Jacques Lesourne aime ce métier, sa répu­ta­tion d’exigence et d’intégrité s’y trouve confir­mée et il trans­pa­raît à chaque ligne qu’il y est heu­reux. La fin de cette his­toire vaut d’être lue avec atten­tion pour com­prendre com­ment les hommes à l’indépendance d’esprit affir­mée sont plus que les autres confron­tés à des coa­li­tions médiocres qui fina­le­ment portent atteinte aux ins­ti­tu­tions les plus prestigieuses.

Le lec­teur l’aura com­pris : c’est un ouvrage impor­tant, voire impres­sion­nant, dont Jacques Lesourne nous fait aujourd’hui le cadeau. Le texte en est tou­jours inté­res­sant, sou­vent pro­fond, par­fois émouvant.

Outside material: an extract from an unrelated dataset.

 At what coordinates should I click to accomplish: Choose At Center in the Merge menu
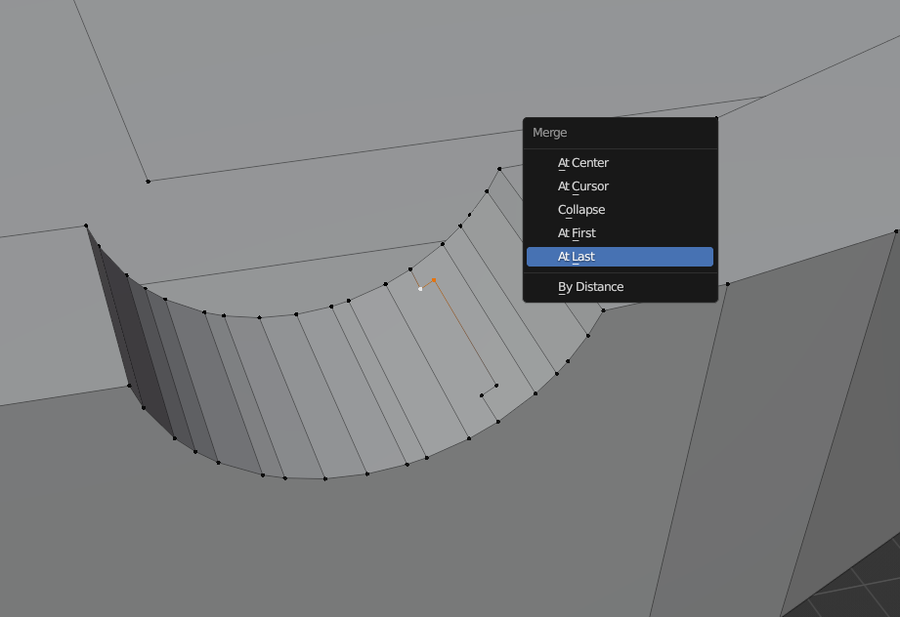tap(583, 163)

Il faut dire que, comme beau­coup de majors de l’X, notre auteur a une excel­lente plume. Le style est pré­cis, le choix des mots sub­til sans jamais tour­ner à la pédan­te­rie, le trait par­fois fou­droyant quand il s’agit d’estoquer. La des­crip­tion est méti­cu­leuse et pré­cise : les appar­te­ments de sa jeu­nesse et d’après, les pay­sages qu’il a contem­plés ou devant les­quels il aimait à écrire, mais sur­tout les portraits.

L’art du por­trait est dif­fi­cile. Jacques Lesourne par­vient à conser­ver aus­si long­temps que pos­sible l’a prio­ri favo­rable à l’égard de son sujet, mais par­fois, sur­tout lorsque le por­trait fait suite à une ren­contre en chair et en os, il atteint un niveau d’indignation qui ne peut être tota­le­ment endi­gué, et lorsque les digues se rompent, le trait de plume peut tuer. C’est un art très dif­fi­cile que maî­trisent peu de jour­na­listes ou d’hommes de plume. Jacques Lesourne y excelle sou­vent et, au fil des lignes, se pro­file par­fois l’ombre de grands pré­dé­ces­seurs, tel Vians­son- Ponté.

Dans ses der­niers cha­pitres, l’ouvrage ren­ferme quelques pépites sur la vieillesse avec une réflexion faite de sagesse et de séré­ni­té. Peut-être aus­si un appel à une autre forme d’amour. Mais Jacques Lesourne est beau­coup trop réser­vé pour nous le dire sans détour.